Décrète ce qui suit:

Article 1

Principe

L'Etat encourage la formation continue des adultes dans tous les domaines d'activités. A cette fin il favorise l'acquisition de connaissances de base, y compris la culture générale, et de connaissances professionnelles qualifiées, le développement des possibilités de perfectionnement et de recyclage professionnel, ainsi que l'acquisition de nouvelles formations.

Art. 2

Droit

Toute personne majeure, n'ayant pas atteint l'âge donnant droit à l'AVS, qui a travaillé plus d'un an à Genève, a droit à la formation continue, quel que soit son niveau de formation de base.

Art. 3

Formation

La formation continue est dispensée par des établissements d'enseignement publics ou privés sans but lucratif, notamment par des cours organisés par des associations professionnelles.

Art. 4

Obligation

Tout établissement d'enseignement public post-obligatoire dispense, dans les domaines d'enseignement qui sont les siens, un enseignement de formation continue pour adultes, accessible aux personnes actives profession-nellement ou à la recherche d'un emploi.

Art. 5

Qualité

L'Etat veille à ce que toutes les collectivités ou établissements d'enseignement publics ou privés, qui participent à la formation continue des adultes et perçoivent à cette fin une aide directe ou indirecte des pouvoirs publics, offrent des cours et activités de formation de bonne qualité.

Art. 6

Moyens

1 L'Etat encourage la formation continue par des subventions, des exonérations de taxe, des allocations, des prêts, des remboursements de frais et subsides, des chèques annuels de formation continue, ainsi que par des actions de promotion de la formation continue. Il appuie les entreprises et les associations professionnelles qui mettent sur pied des projets de formation continue.

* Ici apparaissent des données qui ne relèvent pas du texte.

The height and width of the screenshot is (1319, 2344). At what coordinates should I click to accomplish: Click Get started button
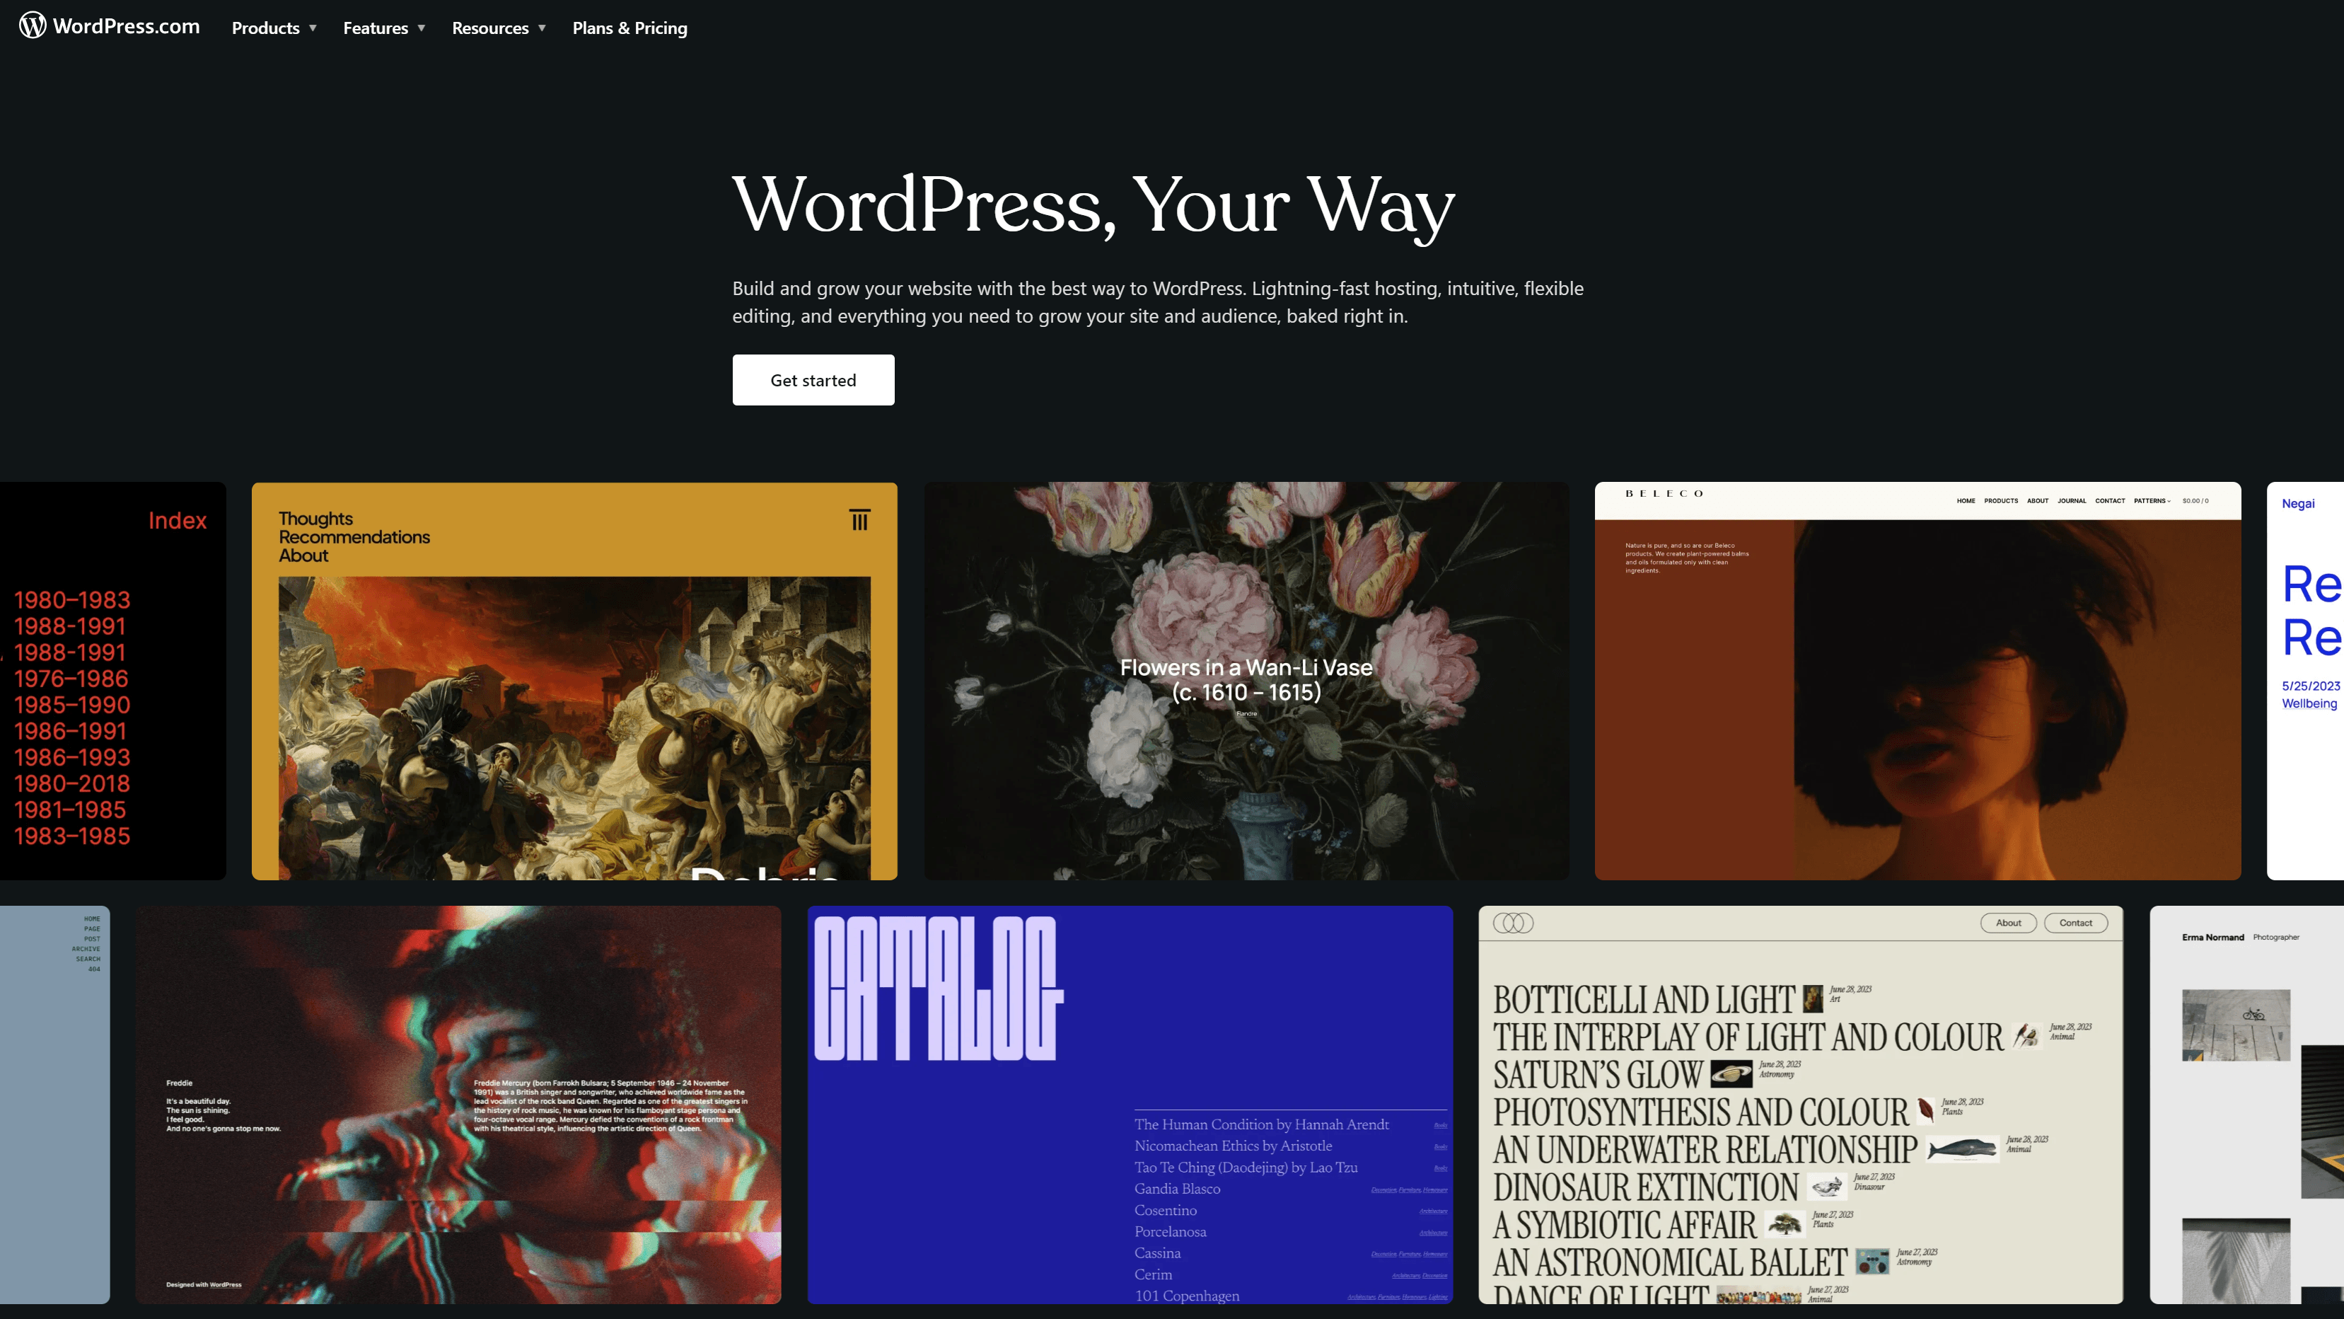point(813,380)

2 En outre l'Etat encourage les partenaires sociaux à convenir de congés payés permettant aux salariés de participer à la formation continue pendant les jours ouvrables.

Art. 7

Certification

L'Etat institue un système de certification de la formation continue par unités capitalisables, afin que les personnes qui font l'effort de l'acquérir puisse s'en prévaloir et qu'elle permette l'obtention des certificats et diplômes prévus par la loi.

Art. 8

Conseil central interprofessionnel

1 L'Etat favorise la collaboration de tous les partenaires naturels de la formation continue:

a) office d'orientation et de formation professionnelle;

b) direction de l'enseignement post-obligatoire;

c) associations professionnelles de salariés et d'em-ployeurs;

d) institutions d'enseignement d'utilité publique.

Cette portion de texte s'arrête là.